## [Exercise description]
Go through the listing below and say how many lines contain "agent"; write nothing but the number.

(Records shown)

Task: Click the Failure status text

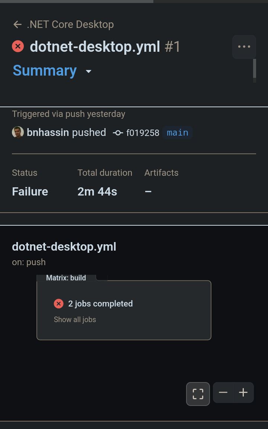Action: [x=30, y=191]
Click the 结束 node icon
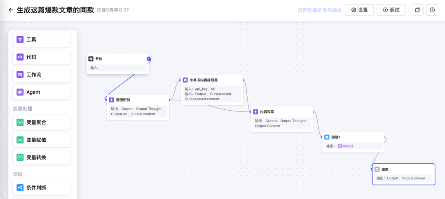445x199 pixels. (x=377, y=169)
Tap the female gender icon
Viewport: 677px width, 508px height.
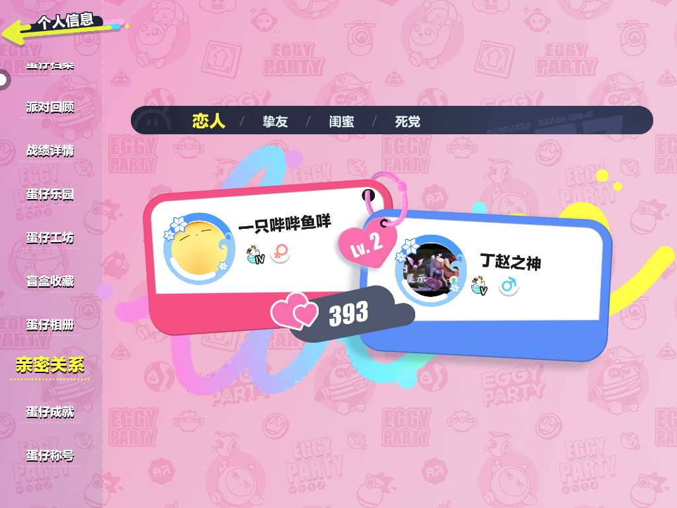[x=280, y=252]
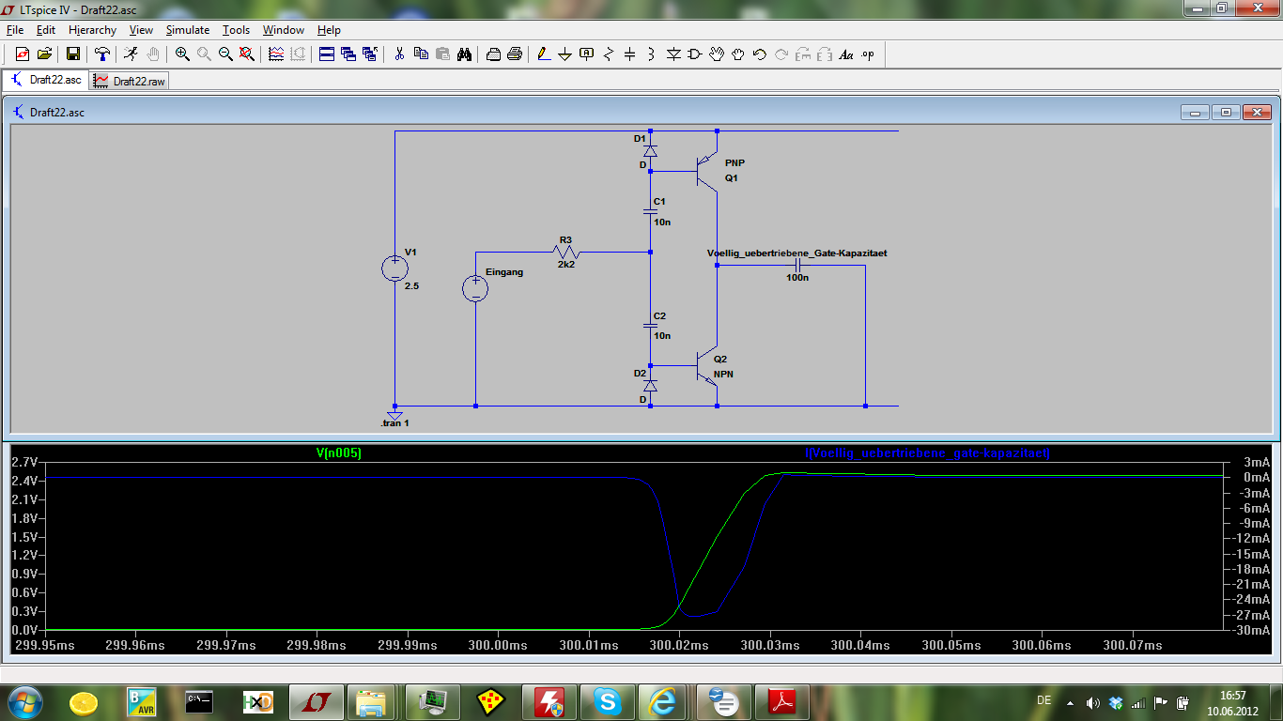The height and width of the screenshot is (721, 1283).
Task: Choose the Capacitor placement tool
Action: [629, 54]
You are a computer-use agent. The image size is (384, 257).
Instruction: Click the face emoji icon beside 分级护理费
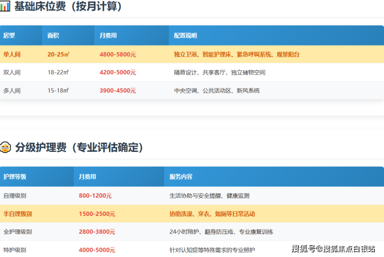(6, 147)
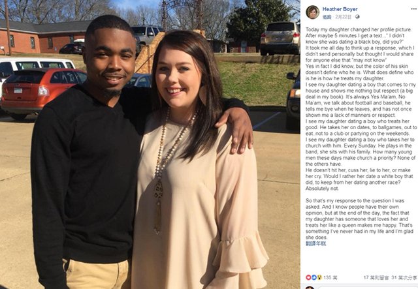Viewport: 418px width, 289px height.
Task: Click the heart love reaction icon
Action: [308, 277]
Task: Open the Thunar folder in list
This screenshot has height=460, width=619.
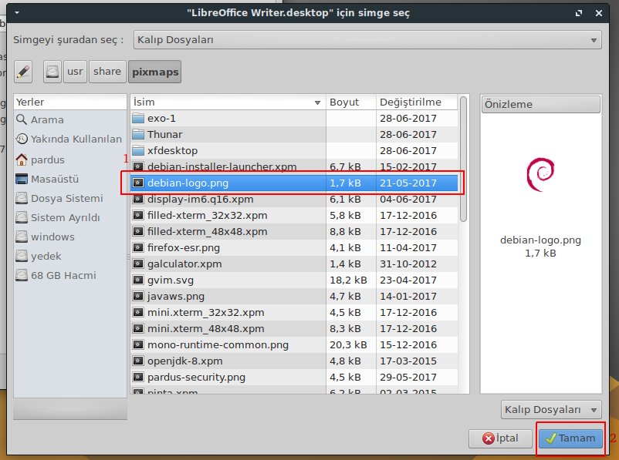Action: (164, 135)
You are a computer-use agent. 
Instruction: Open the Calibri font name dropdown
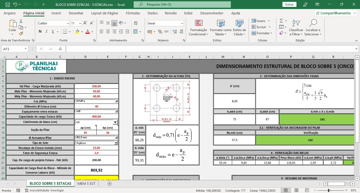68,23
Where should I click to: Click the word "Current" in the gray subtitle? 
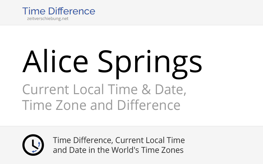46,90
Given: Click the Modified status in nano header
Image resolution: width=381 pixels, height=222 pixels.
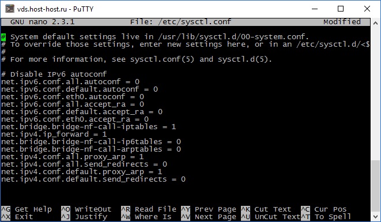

(End Records shown)

## [Task result]
2